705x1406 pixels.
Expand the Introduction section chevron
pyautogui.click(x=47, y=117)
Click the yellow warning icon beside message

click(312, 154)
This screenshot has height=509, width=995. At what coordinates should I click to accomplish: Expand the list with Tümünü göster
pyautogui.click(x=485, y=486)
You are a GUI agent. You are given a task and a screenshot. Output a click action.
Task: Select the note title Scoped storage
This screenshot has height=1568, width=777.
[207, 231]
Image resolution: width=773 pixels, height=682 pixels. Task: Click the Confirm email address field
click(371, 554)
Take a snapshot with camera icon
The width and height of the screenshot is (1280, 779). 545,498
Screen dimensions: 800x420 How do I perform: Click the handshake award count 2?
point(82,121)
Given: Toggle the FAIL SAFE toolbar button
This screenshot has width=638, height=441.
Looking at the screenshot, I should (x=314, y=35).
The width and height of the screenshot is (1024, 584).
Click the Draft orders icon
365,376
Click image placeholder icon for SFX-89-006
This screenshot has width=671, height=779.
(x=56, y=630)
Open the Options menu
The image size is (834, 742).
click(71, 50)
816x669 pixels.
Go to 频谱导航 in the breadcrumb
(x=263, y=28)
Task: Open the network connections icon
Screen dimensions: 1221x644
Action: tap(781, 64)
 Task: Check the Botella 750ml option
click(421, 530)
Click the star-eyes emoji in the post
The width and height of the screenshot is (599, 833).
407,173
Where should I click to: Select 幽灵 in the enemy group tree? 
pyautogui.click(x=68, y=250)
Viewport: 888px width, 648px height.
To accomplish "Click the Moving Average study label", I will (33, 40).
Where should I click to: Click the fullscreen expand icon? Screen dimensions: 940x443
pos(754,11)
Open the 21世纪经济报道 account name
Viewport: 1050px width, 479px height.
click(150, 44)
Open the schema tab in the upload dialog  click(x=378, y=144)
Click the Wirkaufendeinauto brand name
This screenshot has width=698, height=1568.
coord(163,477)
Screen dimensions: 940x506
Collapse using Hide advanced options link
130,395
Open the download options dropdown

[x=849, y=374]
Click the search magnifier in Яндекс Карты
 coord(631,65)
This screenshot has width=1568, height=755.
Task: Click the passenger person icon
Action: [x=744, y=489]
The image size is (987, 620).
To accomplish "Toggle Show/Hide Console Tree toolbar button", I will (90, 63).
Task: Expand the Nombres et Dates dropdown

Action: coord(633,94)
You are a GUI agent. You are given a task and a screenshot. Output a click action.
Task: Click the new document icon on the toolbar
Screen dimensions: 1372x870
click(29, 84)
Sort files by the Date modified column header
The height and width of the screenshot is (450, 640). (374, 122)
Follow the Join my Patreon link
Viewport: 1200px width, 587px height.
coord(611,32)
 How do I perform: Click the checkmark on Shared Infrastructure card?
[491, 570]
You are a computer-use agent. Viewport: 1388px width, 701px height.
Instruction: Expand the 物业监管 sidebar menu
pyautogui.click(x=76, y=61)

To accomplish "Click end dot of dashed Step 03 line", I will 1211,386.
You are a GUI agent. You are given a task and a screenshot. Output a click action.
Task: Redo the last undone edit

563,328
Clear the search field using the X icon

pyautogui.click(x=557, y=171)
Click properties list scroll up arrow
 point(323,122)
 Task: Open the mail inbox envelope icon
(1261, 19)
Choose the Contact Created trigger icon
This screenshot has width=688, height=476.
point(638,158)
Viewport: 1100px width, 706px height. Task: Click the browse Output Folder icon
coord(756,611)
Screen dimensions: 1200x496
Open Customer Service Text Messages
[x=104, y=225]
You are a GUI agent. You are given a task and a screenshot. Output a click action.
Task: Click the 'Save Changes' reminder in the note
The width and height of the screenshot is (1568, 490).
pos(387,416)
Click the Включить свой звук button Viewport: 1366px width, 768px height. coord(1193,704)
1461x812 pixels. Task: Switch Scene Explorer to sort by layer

+ + +

• _WHAT THIS TASK INVOLVES_: Every record above needs to be returned in full, exactly.

• _EXPECTED OUTPUT_:
705x1406 pixels.
Expand the Introduction section chevron
pyautogui.click(x=47, y=117)
Click the yellow warning icon beside message

click(312, 154)
This screenshot has height=509, width=995. At what coordinates should I click to accomplish: Expand the list with Tümünü göster
pyautogui.click(x=485, y=486)
You are a GUI agent. You are given a task and a screenshot. Output a click action.
Task: Select the note title Scoped storage
This screenshot has height=1568, width=777.
[207, 231]
Image resolution: width=773 pixels, height=682 pixels. Task: Click the Confirm email address field
click(371, 554)
Take a snapshot with camera icon
The width and height of the screenshot is (1280, 779). 545,498
Screen dimensions: 800x420 How do I perform: Click the handshake award count 2?
point(82,121)
Given: Toggle the FAIL SAFE toolbar button
This screenshot has width=638, height=441.
Looking at the screenshot, I should (x=314, y=35).
The width and height of the screenshot is (1024, 584).
Click the Draft orders icon
365,376
Click image placeholder icon for SFX-89-006
This screenshot has width=671, height=779.
(x=56, y=630)
Open the Options menu
The image size is (834, 742).
click(71, 50)
816x669 pixels.
Go to 频谱导航 in the breadcrumb
(x=263, y=28)
Task: Open the network connections icon
Screen dimensions: 1221x644
Action: tap(781, 64)
 Task: Check the Botella 750ml option
click(421, 530)
Click the star-eyes emoji in the post
The width and height of the screenshot is (599, 833).
407,173
Where should I click to: Select 幽灵 in the enemy group tree? 
pyautogui.click(x=68, y=250)
Viewport: 888px width, 648px height.
To accomplish "Click the Moving Average study label", I will (33, 40).
Where should I click to: Click the fullscreen expand icon? Screen dimensions: 940x443
pos(754,11)
Open the 21世纪经济报道 account name
Viewport: 1050px width, 479px height.
click(150, 44)
Open the schema tab in the upload dialog  click(x=378, y=144)
Click the Wirkaufendeinauto brand name
This screenshot has width=698, height=1568.
coord(163,477)
Screen dimensions: 940x506
Collapse using Hide advanced options link
130,395
Open the download options dropdown

[x=849, y=374]
Click the search magnifier in Яндекс Карты
 coord(631,65)
This screenshot has width=1568, height=755.
Task: Click the passenger person icon
Action: [x=744, y=489]
The image size is (987, 620).
To accomplish "Toggle Show/Hide Console Tree toolbar button", I will (90, 63).
Task: Expand the Nombres et Dates dropdown

Action: coord(633,94)
You are a GUI agent. You are given a task and a screenshot. Output a click action.
Task: Click the new document icon on the toolbar
Screen dimensions: 1372x870
click(29, 84)
Sort files by the Date modified column header
The height and width of the screenshot is (450, 640). (374, 122)
Follow the Join my Patreon link
Viewport: 1200px width, 587px height.
coord(611,32)
 How do I perform: Click the checkmark on Shared Infrastructure card?
[491, 570]
You are a computer-use agent. Viewport: 1388px width, 701px height.
Instruction: Expand the 物业监管 sidebar menu
pyautogui.click(x=76, y=61)

To accomplish "Click end dot of dashed Step 03 line", I will 1211,386.
You are a GUI agent. You are given a task and a screenshot. Output a click action.
Task: Redo the last undone edit

563,328
Clear the search field using the X icon

pyautogui.click(x=557, y=171)
Click properties list scroll up arrow
 point(323,122)
 Task: Open the mail inbox envelope icon
(1261, 19)
Choose the Contact Created trigger icon
This screenshot has width=688, height=476.
point(638,158)
Viewport: 1100px width, 706px height. Task: Click the browse Output Folder icon
coord(756,611)
Screen dimensions: 1200x496
Open Customer Service Text Messages
[x=104, y=225]
You are a GUI agent. You are given a task and a screenshot. Output a click action.
Task: Click the 'Save Changes' reminder in the note
The width and height of the screenshot is (1568, 490).
pos(387,416)
Click the Включить свой звук button Viewport: 1366px width, 768px height. coord(1193,704)
1461x812 pixels. Task: Switch Scene Explorer to sort by layer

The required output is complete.